- _DIRECTIVE_
Render the material below as a Markdown table with two columns, "Row" for a running number and "Content" for the line itself, leaving out any blank lines.

┌─ RECORD EXTRACTS

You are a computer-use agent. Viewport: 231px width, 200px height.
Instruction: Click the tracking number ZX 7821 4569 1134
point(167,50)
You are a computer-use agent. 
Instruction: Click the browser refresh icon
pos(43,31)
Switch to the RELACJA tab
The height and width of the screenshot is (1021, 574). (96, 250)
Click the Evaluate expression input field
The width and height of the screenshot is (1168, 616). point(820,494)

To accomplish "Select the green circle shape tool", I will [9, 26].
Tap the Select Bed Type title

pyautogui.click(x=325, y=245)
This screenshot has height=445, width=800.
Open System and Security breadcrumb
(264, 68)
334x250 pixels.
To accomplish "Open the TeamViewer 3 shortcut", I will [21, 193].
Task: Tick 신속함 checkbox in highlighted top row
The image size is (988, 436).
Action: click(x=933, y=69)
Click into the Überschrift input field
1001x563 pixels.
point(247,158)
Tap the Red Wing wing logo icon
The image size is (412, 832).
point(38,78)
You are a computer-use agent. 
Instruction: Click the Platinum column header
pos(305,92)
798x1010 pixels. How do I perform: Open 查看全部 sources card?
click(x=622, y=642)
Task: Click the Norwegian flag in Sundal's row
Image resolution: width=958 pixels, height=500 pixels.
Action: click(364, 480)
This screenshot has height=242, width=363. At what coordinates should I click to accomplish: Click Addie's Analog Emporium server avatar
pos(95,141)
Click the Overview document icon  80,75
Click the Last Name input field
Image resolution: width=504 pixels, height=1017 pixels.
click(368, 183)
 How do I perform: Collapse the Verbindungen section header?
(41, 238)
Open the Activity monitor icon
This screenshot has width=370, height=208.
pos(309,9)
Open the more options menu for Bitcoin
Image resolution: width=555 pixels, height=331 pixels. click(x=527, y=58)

└─

- _EXERCISE ANSWER_
| Row | Content |
|---|---|
| 1 | You are a computer-use agent. Viewport: 231px width, 200px height. |
| 2 | Instruction: Click the tracking number ZX 7821 4569 1134 |
| 3 | point(167,50) |
| 4 | You are a computer-use agent.  |
| 5 | Instruction: Click the browser refresh icon |
| 6 | pos(43,31) |
| 7 | Switch to the RELACJA tab |
| 8 | The height and width of the screenshot is (1021, 574). (96, 250) |
| 9 | Click the Evaluate expression input field |
| 10 | The width and height of the screenshot is (1168, 616). point(820,494) |
| 11 | To accomplish "Select the green circle shape tool", I will [9, 26]. |
| 12 | Tap the Select Bed Type title |
| 13 | pyautogui.click(x=325, y=245) |
| 14 | This screenshot has height=445, width=800. |
| 15 | Open System and Security breadcrumb |
| 16 | (264, 68) |
| 17 | 334x250 pixels. |
| 18 | To accomplish "Open the TeamViewer 3 shortcut", I will [21, 193]. |
| 19 | Task: Tick 신속함 checkbox in highlighted top row |
| 20 | The image size is (988, 436). |
| 21 | Action: click(x=933, y=69) |
| 22 | Click into the Überschrift input field |
| 23 | 1001x563 pixels. |
| 24 | point(247,158) |
| 25 | Tap the Red Wing wing logo icon |
| 26 | The image size is (412, 832). |
| 27 | point(38,78) |
| 28 | You are a computer-use agent.  |
| 29 | Instruction: Click the Platinum column header |
| 30 | pos(305,92) |
| 31 | 798x1010 pixels. How do I perform: Open 查看全部 sources card? |
| 32 | click(x=622, y=642) |
| 33 | Task: Click the Norwegian flag in Sundal's row |
| 34 | Image resolution: width=958 pixels, height=500 pixels. |
| 35 | Action: click(364, 480) |
| 36 | This screenshot has height=242, width=363. At what coordinates should I click to accomplish: Click Addie's Analog Emporium server avatar |
| 37 | pos(95,141) |
| 38 | Click the Overview document icon  80,75 |
| 39 | Click the Last Name input field |
| 40 | Image resolution: width=504 pixels, height=1017 pixels. |
| 41 | click(368, 183) |
| 42 |  How do I perform: Collapse the Verbindungen section header? |
| 43 | (41, 238) |
| 44 | Open the Activity monitor icon |
| 45 | This screenshot has width=370, height=208. |
| 46 | pos(309,9) |
| 47 | Open the more options menu for Bitcoin |
| 48 | Image resolution: width=555 pixels, height=331 pixels. click(x=527, y=58) |